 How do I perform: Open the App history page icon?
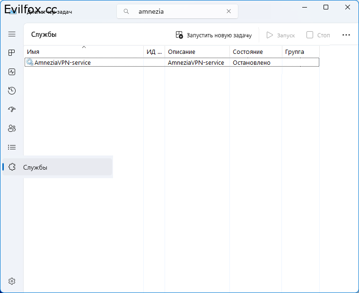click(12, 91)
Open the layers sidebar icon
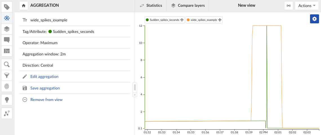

************

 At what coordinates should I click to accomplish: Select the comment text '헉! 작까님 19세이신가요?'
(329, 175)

************

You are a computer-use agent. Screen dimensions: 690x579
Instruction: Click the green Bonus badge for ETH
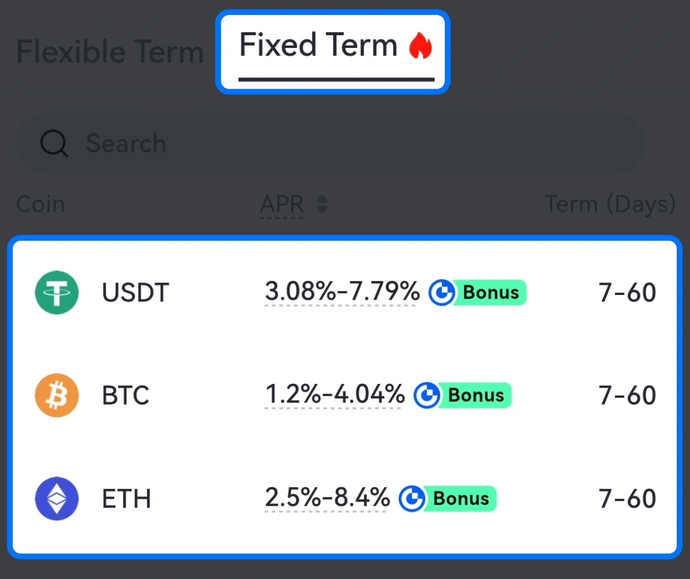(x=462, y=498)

************

WHAT THE TASK REQUIRES: Beginning at the line above that contains "How do I perform: Open" and going on through the line that contains "Open the layers sidebar icon", please copy every line exactly, leaving the pictures out and adding nothing.

TASK OUTPUT:
 How do I perform: Open the App history page icon?
click(12, 91)
Open the layers sidebar icon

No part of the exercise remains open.